Raising your Young Woman

Your daughter is in the very normal process of individuation (becoming an individual that’s independent from the family system).

She’s becoming more of her own person, and this is the very time that you can help grow and deepen her self-concept. When teenage girls authentically believe that their Dads believe in them, their self-confidence grows.

  • Although they need their space, teenage girls need to know that you’re on their radar and are interested in what brings them joy. Ask them about their activities, interests and school demands.
  • Remember that teenage girls need your approval, even if they’re not actively seeking it. Find whatever you can to praise her regularly (remember the 6:1 ratio!). It can be something that another parent or friend has said about her…pass it on and show that you feel that way too. It could equally be that you like the music she’s introduced you to on the school run…anything that she brings to the equation that you find ok, you can praise. Try something like:
    • ‘Amy’s mum mentioned that you were awesome to Amy when she was feeling excluded by the year 10 girls. I’m so proud of you for that.

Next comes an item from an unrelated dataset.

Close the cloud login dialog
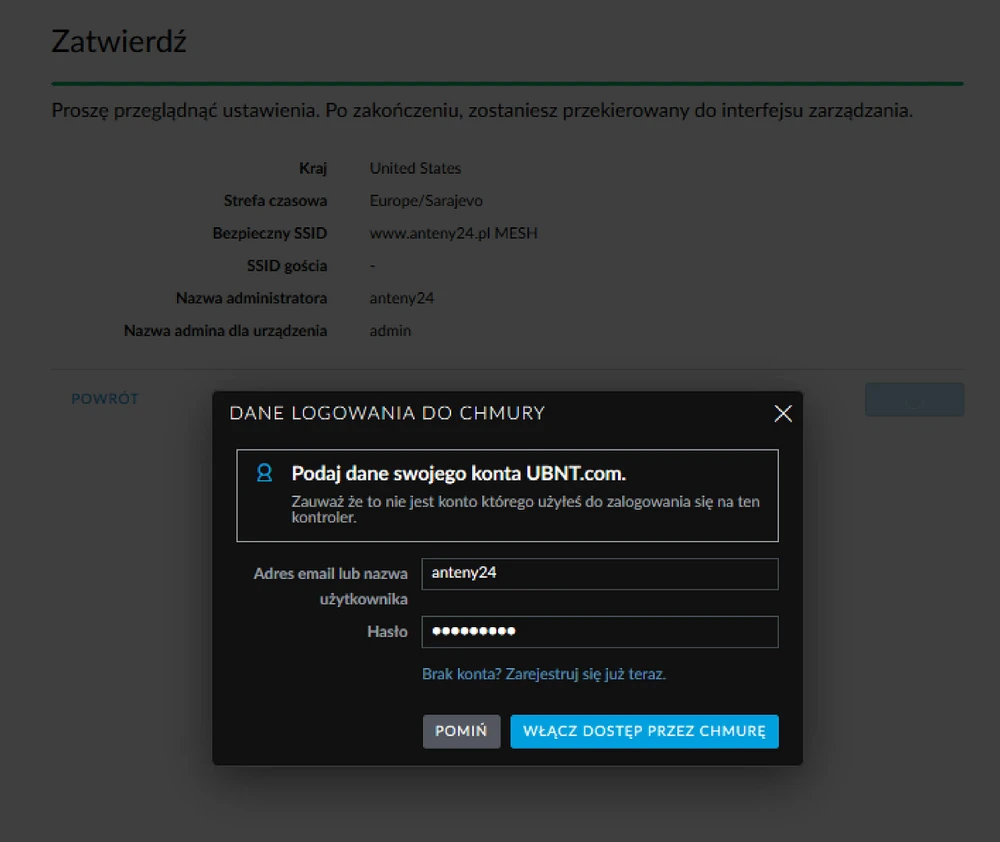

It all comes back to you, when you’re kind and that’s something I love about you’.
    • ‘I wasn’t so sure about triple J radio when we had to listen to it on the way to school last week, but I’ve given it a go on the way to work and am finding it really cool. Thanks for the tip…’
  • Ask your daughter for her opinions. Teenager’s minds are geared to think deeply about issues and develop firm opinions and philosophies about life – especially in the later teen years. Your interest in her thoughts matter more than you can appreciate. Identify similarities in your thought processes and seek to understand the differences. Try something like:
    • ‘What are you thinking about the Syrian refugee situation?
    • ‘I was feeling a similar way, but now, I’ve heard some new facts from SBS world news…can I run them by you? I’d really value your thoughts’
  • Go places with your daughter – just the two of you. She needs to spend time alone with you, no matter how many siblings she has. This ‘dad-daughter-date’ ritual is not new, but is certainly a powerful tool to help her remember that she is a central part of your world.